* Records from a data collection

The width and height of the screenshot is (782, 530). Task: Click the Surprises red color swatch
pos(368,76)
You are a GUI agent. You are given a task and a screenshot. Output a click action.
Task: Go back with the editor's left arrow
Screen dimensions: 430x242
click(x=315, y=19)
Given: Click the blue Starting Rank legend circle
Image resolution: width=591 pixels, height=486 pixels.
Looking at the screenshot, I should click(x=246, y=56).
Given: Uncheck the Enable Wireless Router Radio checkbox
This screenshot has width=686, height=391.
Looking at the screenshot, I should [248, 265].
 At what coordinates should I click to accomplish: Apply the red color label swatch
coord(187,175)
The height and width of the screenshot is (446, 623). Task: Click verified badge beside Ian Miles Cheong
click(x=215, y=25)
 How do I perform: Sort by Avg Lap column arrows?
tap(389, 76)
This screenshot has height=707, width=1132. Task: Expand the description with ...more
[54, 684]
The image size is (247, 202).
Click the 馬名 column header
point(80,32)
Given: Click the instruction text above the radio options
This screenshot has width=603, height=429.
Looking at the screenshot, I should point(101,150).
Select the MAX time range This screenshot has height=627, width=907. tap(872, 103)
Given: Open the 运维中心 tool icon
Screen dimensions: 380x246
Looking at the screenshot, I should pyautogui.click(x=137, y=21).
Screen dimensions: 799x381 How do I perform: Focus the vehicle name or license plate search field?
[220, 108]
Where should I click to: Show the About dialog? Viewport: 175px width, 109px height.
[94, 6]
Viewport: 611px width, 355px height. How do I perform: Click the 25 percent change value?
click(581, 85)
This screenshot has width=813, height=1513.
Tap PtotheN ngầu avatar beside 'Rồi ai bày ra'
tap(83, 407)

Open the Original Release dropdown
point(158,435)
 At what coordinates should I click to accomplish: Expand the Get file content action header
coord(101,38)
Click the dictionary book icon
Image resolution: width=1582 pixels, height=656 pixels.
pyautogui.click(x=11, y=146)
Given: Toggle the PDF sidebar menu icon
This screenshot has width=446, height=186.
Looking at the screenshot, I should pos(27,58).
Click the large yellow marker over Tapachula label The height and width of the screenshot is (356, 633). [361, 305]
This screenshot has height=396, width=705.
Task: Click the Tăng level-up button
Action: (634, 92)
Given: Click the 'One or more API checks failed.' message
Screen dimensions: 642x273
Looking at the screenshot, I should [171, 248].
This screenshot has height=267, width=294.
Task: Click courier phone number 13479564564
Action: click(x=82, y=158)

* GOAL OF THE EXERCISE
The answer must be an exact copy of every entry.

* RESPONSE BELOW
The width and height of the screenshot is (782, 530). Task: Click the Surprises red color swatch
pos(368,76)
You are a GUI agent. You are given a task and a screenshot. Output a click action.
Task: Go back with the editor's left arrow
Screen dimensions: 430x242
click(x=315, y=19)
Given: Click the blue Starting Rank legend circle
Image resolution: width=591 pixels, height=486 pixels.
Looking at the screenshot, I should click(x=246, y=56).
Given: Uncheck the Enable Wireless Router Radio checkbox
This screenshot has width=686, height=391.
Looking at the screenshot, I should [248, 265].
 At what coordinates should I click to accomplish: Apply the red color label swatch
coord(187,175)
The height and width of the screenshot is (446, 623). Task: Click verified badge beside Ian Miles Cheong
click(x=215, y=25)
 How do I perform: Sort by Avg Lap column arrows?
tap(389, 76)
This screenshot has height=707, width=1132. Task: Expand the description with ...more
[54, 684]
The image size is (247, 202).
Click the 馬名 column header
point(80,32)
Given: Click the instruction text above the radio options
This screenshot has width=603, height=429.
Looking at the screenshot, I should point(101,150).
Select the MAX time range This screenshot has height=627, width=907. tap(872, 103)
Given: Open the 运维中心 tool icon
Screen dimensions: 380x246
Looking at the screenshot, I should pyautogui.click(x=137, y=21).
Screen dimensions: 799x381 How do I perform: Focus the vehicle name or license plate search field?
[220, 108]
Where should I click to: Show the About dialog? Viewport: 175px width, 109px height.
[94, 6]
Viewport: 611px width, 355px height. How do I perform: Click the 25 percent change value?
click(581, 85)
This screenshot has width=813, height=1513.
Tap PtotheN ngầu avatar beside 'Rồi ai bày ra'
tap(83, 407)

Open the Original Release dropdown
point(158,435)
 At what coordinates should I click to accomplish: Expand the Get file content action header
coord(101,38)
Click the dictionary book icon
Image resolution: width=1582 pixels, height=656 pixels.
pyautogui.click(x=11, y=146)
Given: Toggle the PDF sidebar menu icon
This screenshot has width=446, height=186.
Looking at the screenshot, I should pos(27,58).
Click the large yellow marker over Tapachula label The height and width of the screenshot is (356, 633). [361, 305]
This screenshot has height=396, width=705.
Task: Click the Tăng level-up button
Action: (634, 92)
Given: Click the 'One or more API checks failed.' message
Screen dimensions: 642x273
Looking at the screenshot, I should [171, 248].
This screenshot has height=267, width=294.
Task: Click courier phone number 13479564564
Action: click(x=82, y=158)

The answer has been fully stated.